Monday, 24 May 2010

Old Project Roundup: Mysteriously Sporty Characters

Next project from down-the-back-of-my-sofa: an early-stage pitch I did last year, for some sporty characters. I can't go into much detail about this project, or the client, but here are some preliminary roughs which never got to see the light of day...






I was hoping to see these characters animated with a mixture of gloopy/fizzy CG and jerky traditional animation (for the facial expressions) and running, jumping and hurdling around live-action filmed environments, leaving colour and animation in their wake.

Except they didn't, because they fell over at the first hurdle and some other much shinier characters sprinted past them. Ah well.

Saturday, 15 May 2010

Old Project Roundup: Becoming Merlin



Next in the roundup of projects I forgot to blog: an interactive storybook I illustrated for the BBC with the production handled by my Preloaded pals. And this one is Bafta nominated. Shiny!
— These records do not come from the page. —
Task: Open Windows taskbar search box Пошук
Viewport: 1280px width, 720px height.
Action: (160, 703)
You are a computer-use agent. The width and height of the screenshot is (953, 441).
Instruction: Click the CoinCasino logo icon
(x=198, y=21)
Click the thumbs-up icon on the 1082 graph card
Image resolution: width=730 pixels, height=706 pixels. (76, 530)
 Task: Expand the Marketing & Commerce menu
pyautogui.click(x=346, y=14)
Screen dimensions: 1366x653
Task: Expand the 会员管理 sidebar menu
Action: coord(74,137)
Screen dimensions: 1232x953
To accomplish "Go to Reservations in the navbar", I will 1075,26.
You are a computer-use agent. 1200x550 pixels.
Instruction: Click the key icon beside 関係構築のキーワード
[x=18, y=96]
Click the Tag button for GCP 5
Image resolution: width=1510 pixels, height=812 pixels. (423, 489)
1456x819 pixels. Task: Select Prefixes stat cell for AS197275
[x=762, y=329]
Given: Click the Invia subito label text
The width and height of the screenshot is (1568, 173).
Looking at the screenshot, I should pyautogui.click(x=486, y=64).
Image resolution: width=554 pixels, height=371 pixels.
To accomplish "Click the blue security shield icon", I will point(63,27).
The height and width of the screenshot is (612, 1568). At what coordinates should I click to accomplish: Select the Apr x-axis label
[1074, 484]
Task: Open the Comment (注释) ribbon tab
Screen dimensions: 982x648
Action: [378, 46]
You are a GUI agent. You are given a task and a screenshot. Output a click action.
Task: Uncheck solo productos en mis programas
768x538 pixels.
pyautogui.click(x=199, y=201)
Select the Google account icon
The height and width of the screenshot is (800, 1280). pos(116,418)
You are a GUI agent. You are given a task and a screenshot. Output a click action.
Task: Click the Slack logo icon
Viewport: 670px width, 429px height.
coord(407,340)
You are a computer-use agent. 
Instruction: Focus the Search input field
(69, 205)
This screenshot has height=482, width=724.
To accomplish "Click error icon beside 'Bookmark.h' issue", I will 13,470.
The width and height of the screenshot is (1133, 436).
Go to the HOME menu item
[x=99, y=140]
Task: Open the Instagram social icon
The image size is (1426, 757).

I've put some of the final artwork below, along with a couple initial sketches. As this interactive book employed a liquid-layout (where the layout expands and adapts to your screen size) I had to design the illustrations so they could be viewed on small monitors, where you only see a small fragment of the scene, right up to massive screens where you see all the surrounding scene.

So make sure you watch the book fullscreen when you try it out, otherwise you'll only see a small fragment!

Being Merlin

And lovely job by Preloaded on the story engine, animation and voiceover.





Sunday, 9 May 2010

Old Project Roundup: LittleBigPlanet PSP

It's been a bit quiet round here lately (you'll find out why very soon) so I'm catching up on the blog with a few old projects that I have't featured on here before. First up: LittleBigPlanet LBP.

Hopefully you all know about LittleBigPlanet, the game I worked on the visual design of for my pals at Media Molecule. That game was originally for the Playstation3 so when Sony's Studio Cambridge set about making an original PSP version they asked me to continue one role I had on the original project: making the intro, so having assembled the original crew again here's what we made:




As the PSP version of LittleBigPlanet allows all the gameplay and creativity of the PS3 version, but on a portable system - I wanted the scenes to be less about sleeping and dreaming, and more focussed on daydreaming while still interacting with the world around us.

The live-action awesomeness was once again, thanks to director Matt Lossaso and Director of Photography Clive Norman. And wonderful Stephen Fry came back again to sprinkle some talky magic on it, combined with the classic LBP theme by Daniel Pemberton.

If you look closely you might spot me in there too.